# Task statement
Copy each line of the records that contains the word "column".

[[ Record set, beginning ]]

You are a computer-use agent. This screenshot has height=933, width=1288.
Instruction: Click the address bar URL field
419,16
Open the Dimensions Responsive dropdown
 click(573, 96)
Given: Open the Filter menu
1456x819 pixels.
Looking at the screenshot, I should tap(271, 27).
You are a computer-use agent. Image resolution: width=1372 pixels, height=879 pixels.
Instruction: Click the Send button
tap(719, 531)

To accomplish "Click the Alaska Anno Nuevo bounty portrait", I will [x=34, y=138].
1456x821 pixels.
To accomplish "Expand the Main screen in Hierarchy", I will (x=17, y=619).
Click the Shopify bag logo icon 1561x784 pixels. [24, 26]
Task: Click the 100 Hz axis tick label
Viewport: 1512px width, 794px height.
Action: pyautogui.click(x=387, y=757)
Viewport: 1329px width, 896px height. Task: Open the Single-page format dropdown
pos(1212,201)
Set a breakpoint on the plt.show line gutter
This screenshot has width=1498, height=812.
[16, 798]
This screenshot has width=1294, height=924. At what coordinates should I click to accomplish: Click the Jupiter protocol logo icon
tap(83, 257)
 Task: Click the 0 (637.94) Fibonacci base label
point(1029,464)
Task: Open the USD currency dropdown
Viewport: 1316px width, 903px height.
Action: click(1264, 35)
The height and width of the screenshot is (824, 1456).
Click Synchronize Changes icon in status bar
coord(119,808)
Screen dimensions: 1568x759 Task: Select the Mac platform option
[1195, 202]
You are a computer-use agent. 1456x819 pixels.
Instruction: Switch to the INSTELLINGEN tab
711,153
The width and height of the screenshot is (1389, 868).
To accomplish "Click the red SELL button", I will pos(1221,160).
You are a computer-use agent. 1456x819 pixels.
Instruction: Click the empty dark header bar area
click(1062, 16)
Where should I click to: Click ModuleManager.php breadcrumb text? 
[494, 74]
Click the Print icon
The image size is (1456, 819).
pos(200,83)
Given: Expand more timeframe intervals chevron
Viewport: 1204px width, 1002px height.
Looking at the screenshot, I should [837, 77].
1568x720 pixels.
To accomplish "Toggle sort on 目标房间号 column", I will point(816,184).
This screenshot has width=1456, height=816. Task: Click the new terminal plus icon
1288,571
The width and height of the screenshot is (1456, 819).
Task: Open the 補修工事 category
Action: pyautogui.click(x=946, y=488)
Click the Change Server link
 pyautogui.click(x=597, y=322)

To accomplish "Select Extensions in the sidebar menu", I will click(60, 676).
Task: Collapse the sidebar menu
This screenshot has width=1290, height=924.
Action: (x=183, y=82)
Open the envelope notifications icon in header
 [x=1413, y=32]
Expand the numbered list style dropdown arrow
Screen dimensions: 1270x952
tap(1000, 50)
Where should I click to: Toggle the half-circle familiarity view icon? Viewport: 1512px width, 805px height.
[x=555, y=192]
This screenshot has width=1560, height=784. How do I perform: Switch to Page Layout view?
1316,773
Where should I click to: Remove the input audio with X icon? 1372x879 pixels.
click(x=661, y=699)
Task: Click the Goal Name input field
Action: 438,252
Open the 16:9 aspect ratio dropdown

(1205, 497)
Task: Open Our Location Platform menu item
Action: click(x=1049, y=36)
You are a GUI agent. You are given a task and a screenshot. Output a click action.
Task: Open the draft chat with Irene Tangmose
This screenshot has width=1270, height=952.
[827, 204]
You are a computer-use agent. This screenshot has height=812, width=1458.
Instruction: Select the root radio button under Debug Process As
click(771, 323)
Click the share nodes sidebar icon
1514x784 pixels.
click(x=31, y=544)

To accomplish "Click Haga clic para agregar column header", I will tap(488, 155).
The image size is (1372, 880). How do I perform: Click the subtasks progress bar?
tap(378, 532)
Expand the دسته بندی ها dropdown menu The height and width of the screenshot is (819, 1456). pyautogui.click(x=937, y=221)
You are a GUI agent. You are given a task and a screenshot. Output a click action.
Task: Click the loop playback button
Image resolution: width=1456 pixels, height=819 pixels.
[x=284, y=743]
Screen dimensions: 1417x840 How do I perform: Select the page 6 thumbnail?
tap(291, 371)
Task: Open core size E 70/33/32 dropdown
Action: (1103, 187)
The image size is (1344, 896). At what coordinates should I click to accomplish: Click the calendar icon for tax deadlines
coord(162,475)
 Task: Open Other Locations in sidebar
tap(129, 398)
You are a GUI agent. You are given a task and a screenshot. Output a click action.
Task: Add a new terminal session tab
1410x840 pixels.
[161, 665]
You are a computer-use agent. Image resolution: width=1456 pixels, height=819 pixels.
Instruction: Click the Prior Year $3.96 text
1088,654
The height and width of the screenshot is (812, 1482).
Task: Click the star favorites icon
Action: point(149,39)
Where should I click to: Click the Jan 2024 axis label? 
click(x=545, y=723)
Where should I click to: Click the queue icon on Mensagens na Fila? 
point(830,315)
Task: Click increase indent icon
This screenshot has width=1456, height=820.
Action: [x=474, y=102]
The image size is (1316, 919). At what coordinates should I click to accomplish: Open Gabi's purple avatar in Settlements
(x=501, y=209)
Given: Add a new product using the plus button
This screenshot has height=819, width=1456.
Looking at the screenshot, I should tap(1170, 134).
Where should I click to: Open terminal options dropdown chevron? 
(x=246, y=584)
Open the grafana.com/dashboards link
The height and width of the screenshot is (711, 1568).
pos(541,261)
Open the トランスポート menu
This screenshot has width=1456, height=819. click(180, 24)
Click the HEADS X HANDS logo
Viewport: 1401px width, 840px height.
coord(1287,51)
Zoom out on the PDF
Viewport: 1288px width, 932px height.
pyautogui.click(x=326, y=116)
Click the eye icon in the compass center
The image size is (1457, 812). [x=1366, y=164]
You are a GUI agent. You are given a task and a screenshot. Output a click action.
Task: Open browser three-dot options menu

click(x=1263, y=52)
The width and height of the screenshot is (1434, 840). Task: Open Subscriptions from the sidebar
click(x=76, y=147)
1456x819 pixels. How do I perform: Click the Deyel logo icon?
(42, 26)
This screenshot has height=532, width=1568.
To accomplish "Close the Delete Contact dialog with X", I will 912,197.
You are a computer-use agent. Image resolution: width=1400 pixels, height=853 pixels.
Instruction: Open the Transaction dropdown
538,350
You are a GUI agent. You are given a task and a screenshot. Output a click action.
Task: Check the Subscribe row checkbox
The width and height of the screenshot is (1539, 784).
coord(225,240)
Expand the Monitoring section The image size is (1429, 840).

[[ Record set, end ]]

# Answer to this exercise
To accomplish "Toggle sort on 目标房间号 column", I will point(816,184).
To accomplish "Click Haga clic para agregar column header", I will tap(488, 155).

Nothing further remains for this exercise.